Diagonal Gaussian actor head for continuous action spaces.

Parameterization:
  • mean = Linear(latent)

  • log_std is a learned parameter vector (state-independent)

Contract:
  • sample(latent, deterministic) -> (action, log_prob, entropy)

    action: (B, act_dim) log_prob: (B,1) summed over action dims entropy: (B,1) summed over action dims

  • log_prob(latent, action) -> (B,1)

  • entropy(latent) -> (B,1)

Notes

  • Uses torch.distributions.Normal(mean, std) with diagonal independence.

  • We sum log_prob/entropy over action dims inside the head to keep callers DRY.

  • If you want state-dependent std, replace the Parameter with another Linear head.

Initialize internal Module state, shared by both nn.Module and ScriptModule.

entropy(latent: Tensor) Tensor[source]#

Compute the entropy of the distribution defined by the latent representation.

Parameters:

latent (Tensor) – The input to the head, typically the output of a backbone network.

Returns:

The entropy of the distribution.

Return type:

entropy (Tensor)

log_prob(latent: Tensor, action: Tensor) Tensor[source]#

action expected shape: (B, act_dim)

sample(latent: Tensor, deterministic: bool = False) Tuple[Tensor, Tensor, Tensor][source]#

Sample an action from the distribution given the latent representation.

Parameters:
  • latent (Tensor) – The input to the head, typically the output of a backbone network.

  • deterministic (bool) – Whether to sample deterministically (e.g., take the mean) or stochastically.

Returns:

The sampled action. log_prob (Tensor): The log probability of the sampled action. entropy (Tensor): The entropy of the distribution.

Return type:

action (Tensor)

class prt_rl.common.components.heads.heads.QValueHead(latent_dim: int, action_dim: int)[source]#

State–action value function head.

Implements a scalar Q-function Q(s, a) that maps a latent state representation and a continuous action vector to a single value estimate per state–action pair.

This head is typically used by off-policy algorithms such as SAC and TD3, where the critic evaluates specific actions rather than all actions at once.

Notes

  • The latent state and action are concatenated along the feature dimension.

  • The output layer is linear (no activation), as Q-values are unbounded.

  • This implementation assumes continuous action spaces.
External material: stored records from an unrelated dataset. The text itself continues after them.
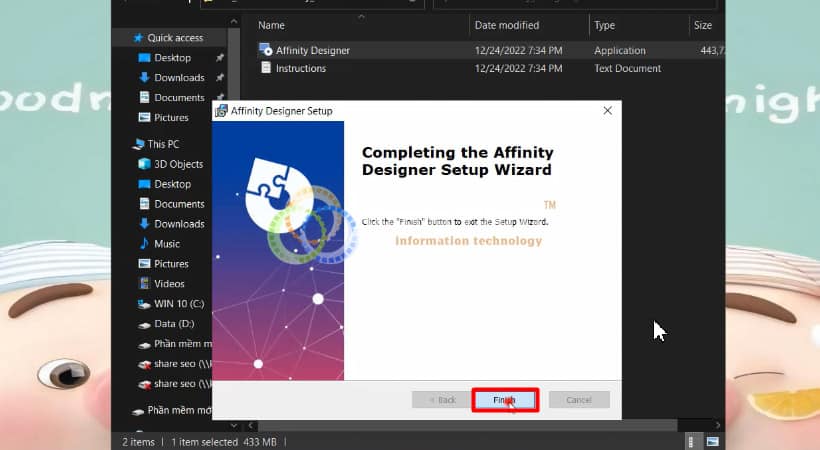The image size is (820, 450).
Task: Close the Affinity Designer Setup dialog
Action: pos(607,111)
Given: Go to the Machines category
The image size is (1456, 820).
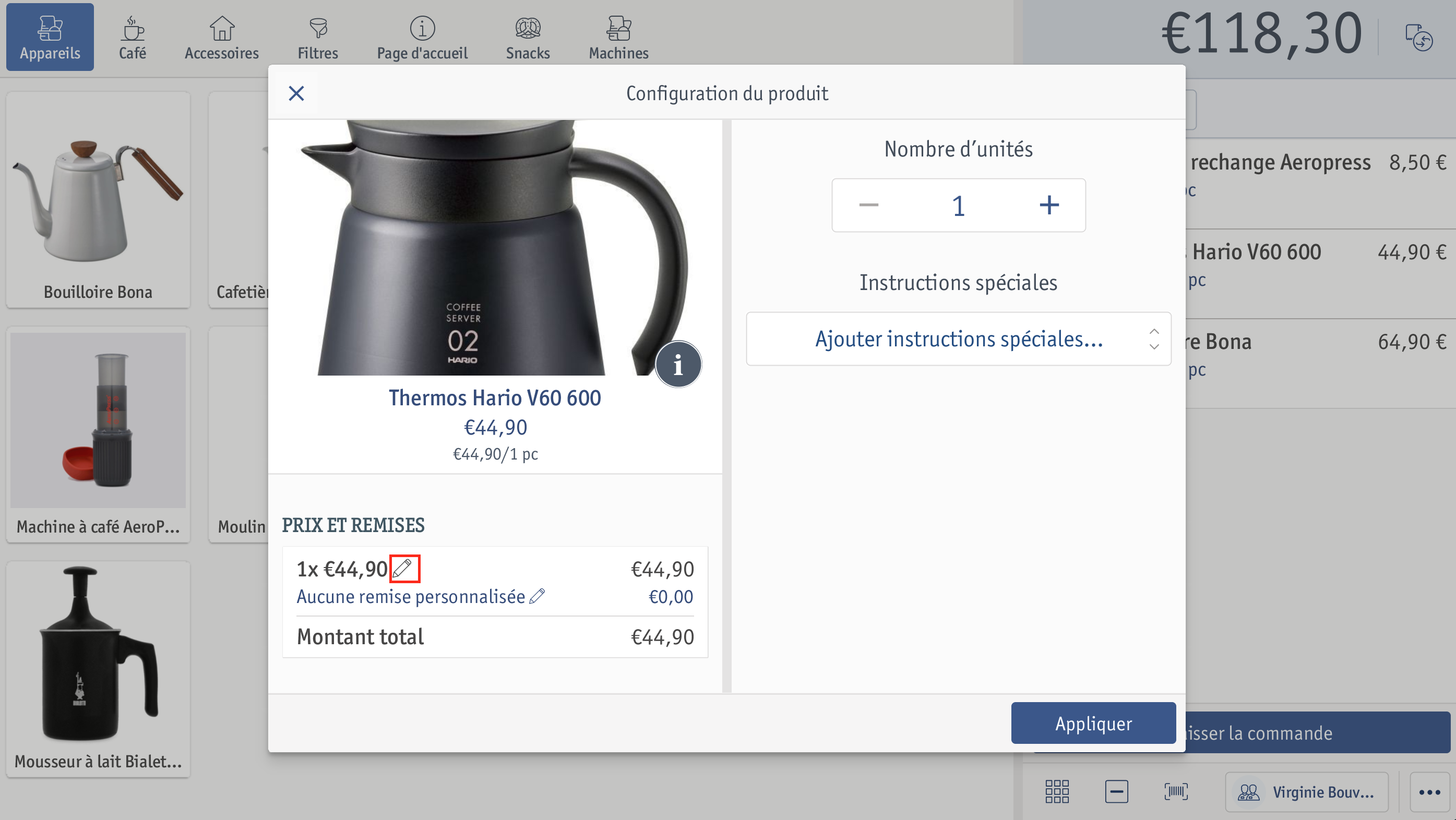Looking at the screenshot, I should pos(618,38).
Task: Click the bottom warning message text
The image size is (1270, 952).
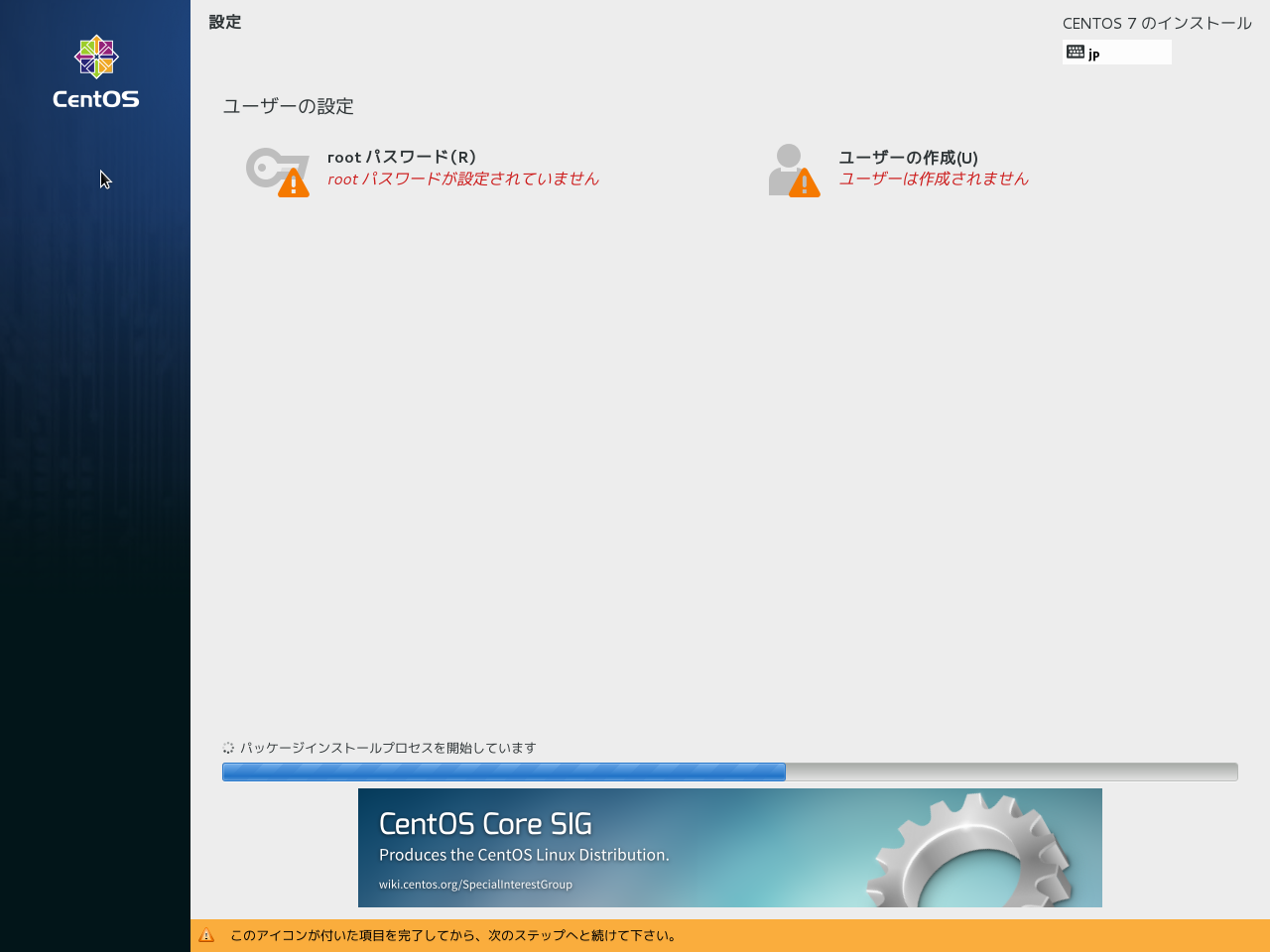Action: pyautogui.click(x=454, y=935)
For discrete action spaces (e.g., DQN), a different head that outputs Q(s, ·) is used.

Parameters:
  • latent_dim (int) – Dimension of the latent state representation.

  • action_dim (int) – Dimension of the action vector.
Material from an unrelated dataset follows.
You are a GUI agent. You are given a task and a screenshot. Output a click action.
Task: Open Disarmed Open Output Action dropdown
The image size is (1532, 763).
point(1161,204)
Initialize internal Module state, shared by both nn.Module and ScriptModule.

forward(latent: Tensor, action: Tensor) Tensor[source]#

Compute the state–action value estimate.

Parameters:
  • latent (Tensor) – Latent state representation of shape (B, latent_dim).
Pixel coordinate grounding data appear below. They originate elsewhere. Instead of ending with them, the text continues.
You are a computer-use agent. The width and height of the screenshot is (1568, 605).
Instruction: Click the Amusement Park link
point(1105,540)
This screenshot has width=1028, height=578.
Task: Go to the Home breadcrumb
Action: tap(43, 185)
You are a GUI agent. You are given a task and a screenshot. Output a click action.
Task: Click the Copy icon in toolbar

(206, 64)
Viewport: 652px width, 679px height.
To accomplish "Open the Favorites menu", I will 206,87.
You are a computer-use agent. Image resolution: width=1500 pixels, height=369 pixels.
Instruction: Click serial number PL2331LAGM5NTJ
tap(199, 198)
  • action (Tensor) – Action tensor of shape (B, action_dim).

Returns:

Q-value estimates of shape (B, 1).

Return type:

Tensor

class prt_rl.common.components.heads.heads.TanhGaussianHead(latent_dim: int, action_dim: int, *, log_std_min: float = -20.0, log_std_max: float = 2.0, epsilon: float = 1e-06, action_low: Tensor | None = None, action_high: Tensor | None = None)[source]#

Squashed (tanh) diagonal Gaussian actor head, commonly used in SAC.

It parameterizes a Normal distribution in R^act_dim, samples with rsample(), then squashes via tanh to (-1, 1). Optionally scales/shifts to env bounds.

Key detail: log_prob must include the tanh “change of variables” correction:

log pi(a) = log N(u; mu, std) - sum log(1 - tanh(u)^2) where a = tanh(u)

Optional scaling to [low, high]:

a_env = scale * a + bias, scale=(high-low)/2, bias=(high+low)/2

adds another correction term:

log pi(a_env) = log pi(a) - sum log(scale)

API:
  • sample(latent, deterministic=False) -> (action, log_prob, info)

  • log_prob(latent, action) -> log_prob (B,1) [action is final env-scaled action]

  • entropy(…) is not analytic after tanh; SAC typically uses -log_prob as entropy term proxy.

Notes

  • Uses state-dependent mean and log_std by default (two linear layers).

  • If you want state-independent log_std, replace log_std_layer with nn.Parameter.

Initialize internal Module state, shared by both nn.Module and ScriptModule.

entropy_proxy(latent: Tensor, action: Tensor) Tensor[source]#

SAC typically uses -log_prob as an entropy term (up to expectations). This returns (B,1) = -log pi(a).

You might prefer calling this neg_log_prob depending on your style.

log_prob(latent: Tensor, action: Tensor) Tensor[source]#

Computes log pi(action) for a given final action (env-scaled if bounds were provided).

action:
  • if bounds are None: expected in (-1,1)

  • if bounds are provided: expected in [low, high]

sample(latent: Tensor, deterministic: bool = False) Tuple[Tensor, Tensor, Dict[str, Tensor]][source]#
Returns:

(B, act_dim) final action (env-scaled if bounds provided) log_prob: (B, 1) log pi(action) info: dict containing:

  • ”pre_tanh”: u (B, act_dim)

  • ”tanh”: a in (-1,1) (B, act_dim)

  • ”mean”: mean (B, act_dim)

  • ”log_std”: log_std (B, act_dim)

Return type:

action

class prt_rl.common.components.heads.heads.ValueHead(latent_dim: int)[source]#

State-value function head.

Implements a scalar value function V(s) that maps a latent state representation (typically produced by an encoder and/or backbone network) to a single value estimate per state.

This head is commonly used by actor–critic algorithms such as PPO, A2C, and A3C.

Notes

  • The output layer is linear (no activation), as value functions are generally unbounded.

  • The expected output shape is (B, 1), where B is the batch size.

Parameters:

latent_dim (int) – Dimension of the latent state representation.

Initialize internal Module state, shared by both nn.Module and ScriptModule.

forward(latent: Tensor) Tensor[source]#

Compute the state-value estimate.

Parameters:

latent (Tensor) – Latent state representation of shape (B, latent_dim).

Returns:

Value estimates of shape (B, 1).

Return type:

Tensor